Erigée par la Constitution congolaise au rang de
pouvoir au même titre que les autres pouvoirs, la Justice est en charge
d'un véritable service public. L'article 149 de la constitution lui
reconnaît son indépendance à l'égard des autres
pouvoirs, sous entendant que cette indépendance ne peut avoir d'autres
limites que celles prévues par la Constitution. La difficulté
réside dans le fait qu'à l'article 150 alinéa 3 renvoie
à une loi organique. Une loi organique fixe le statut des
magistrats. Ce renvoi ne manquant pas de compliquer les choses.
Cependant, dans la pratique, l'indépendance du juge a
plus à pâtir de l'Exécutif que du Législatif. En
effet, la carrière du juge qui, ne l'oublions pas, est un fonctionnaire,
donc un agent dépendant du gouvernement, se déroule,
depuis son recrutement jusqu'à sa retraite, à l'ombre du
ministère de la Justice et du Conseil des ministres. Sa relative
indépendance est garantie par son statut qui lui assure
l'inamovibilité prévue à l'article 150 alinéa 4 de
la Constitution. Le Conseil Supérieur de la Magistrature joue un
rôle fondamental à ce niveau. La création d'un Conseil
Supérieur de la Magistrature est considérée comme l'une
des plus importantes garanties pour protéger l'indépendance de la
magistrature au titre de l'article 152 de la Constitution ». Mais, il
est indiscutable que le poids de l'Exécutif ne peut pas rester sans
effet sur la bonne marche de la Justice et son indépendance.
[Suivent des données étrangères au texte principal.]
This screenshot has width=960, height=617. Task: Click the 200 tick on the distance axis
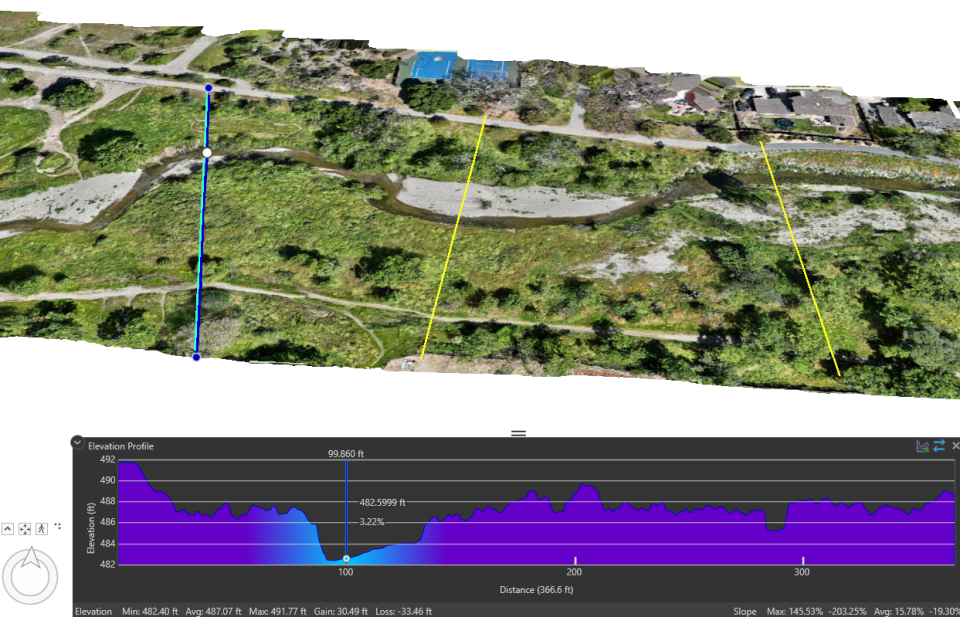pos(574,572)
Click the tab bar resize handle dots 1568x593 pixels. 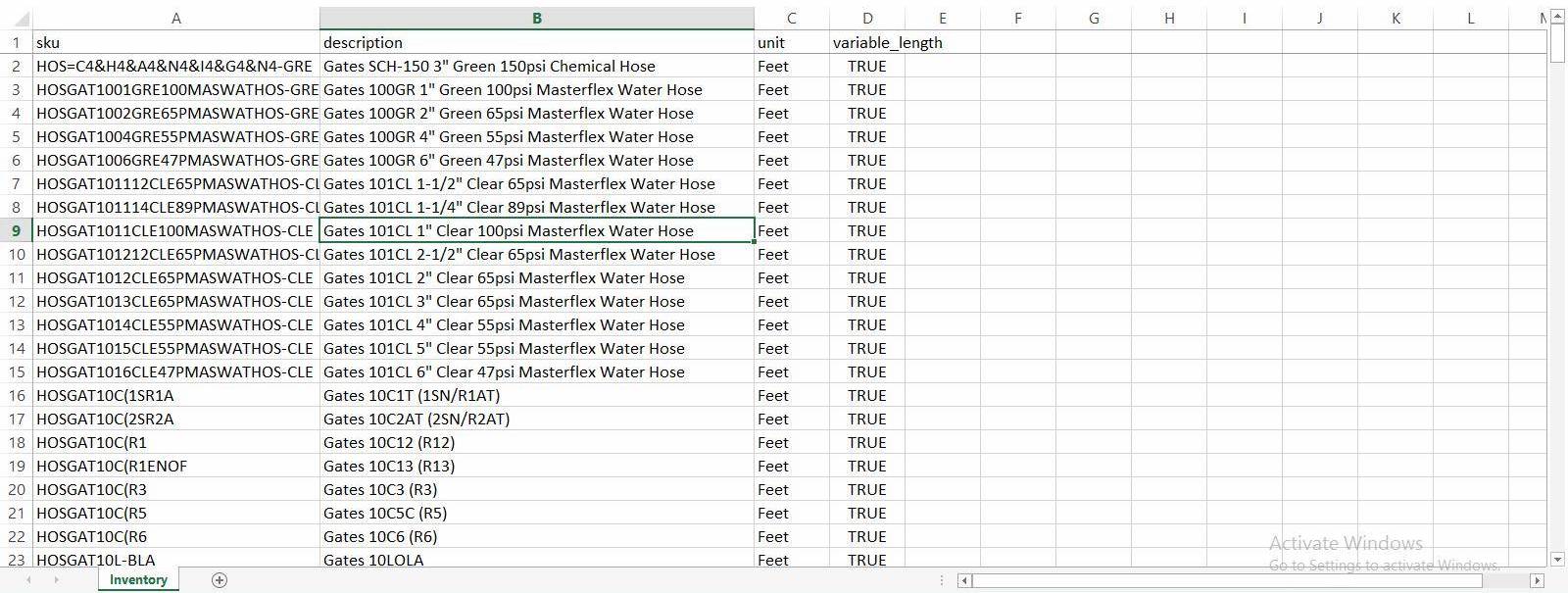pos(942,580)
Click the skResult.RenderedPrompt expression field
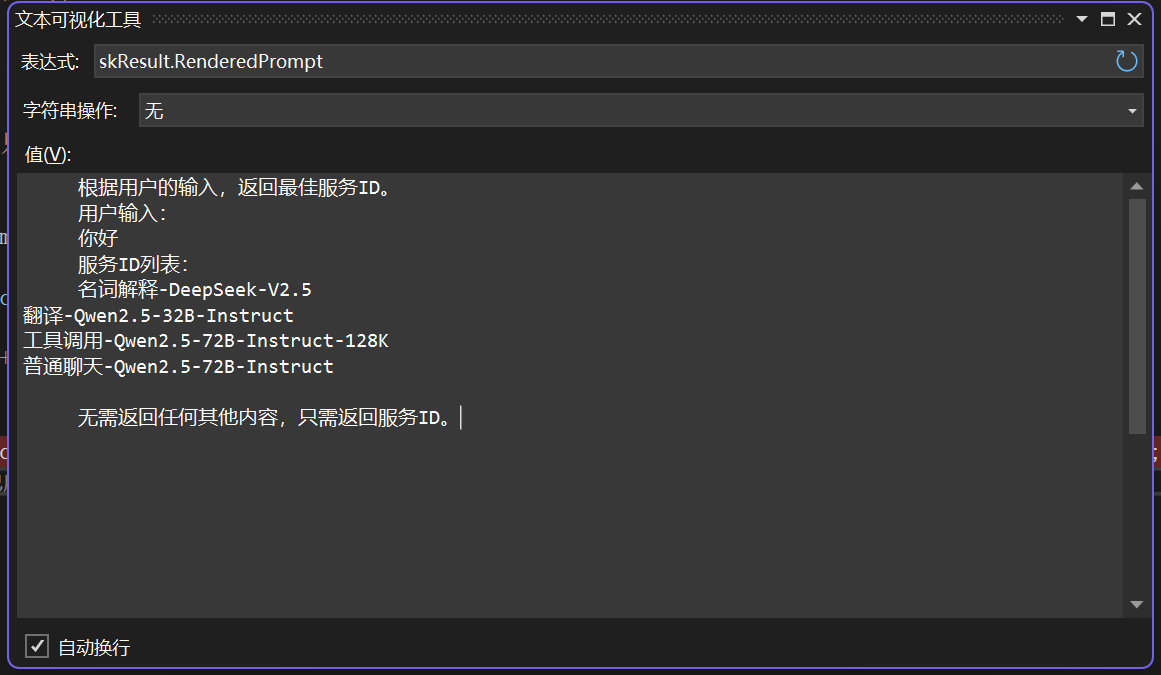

Indépendant des autres pouvoirs, le juge doit
également l'être à l'égard des parties :
préalablement à l'établissement du lien d'instance, il ne
doit exister aucun lien, direct ou indirect, entre le juge et l'une des
parties. Le bandeau posé sur les yeux de la Justice n'a pas pour objet
de l'aveugler, mais plutôt de l'empêcher de regarder en direction
de l'une des parties ou d'un a priori politique ou social; la Justice n'est pas
aveugle, mais neutre. Le Code judiciaire militaire ainsi que le Code
pénal militaire ont prévu une série de situations dans
lesquelles le juge est présumé, de manière
irréfragable, être dépendant de l'une des parties. Dans ces
situations, c'est la relation externe, objective, entre le juge et l'une des
parties qui est en cause et qui touche à son indépendance, et non
pas le comportement du juge, sa pensée, éléments qui
relèvent d'une analyse plus subjective et rentrant plutôt dans le
cadre de la notion d'impartialité.
Néanmoins, il ne serait pas correct de penser que la
citation directe constitue en soi une panacée. Bien au contraire, elle
laisse la voie à certains problèmes qui sont de nature à
perturber même le citant. D'où l'intérêt
d'étudier dans notre second paragraphe les désavantages de la
citation directe en droit commun.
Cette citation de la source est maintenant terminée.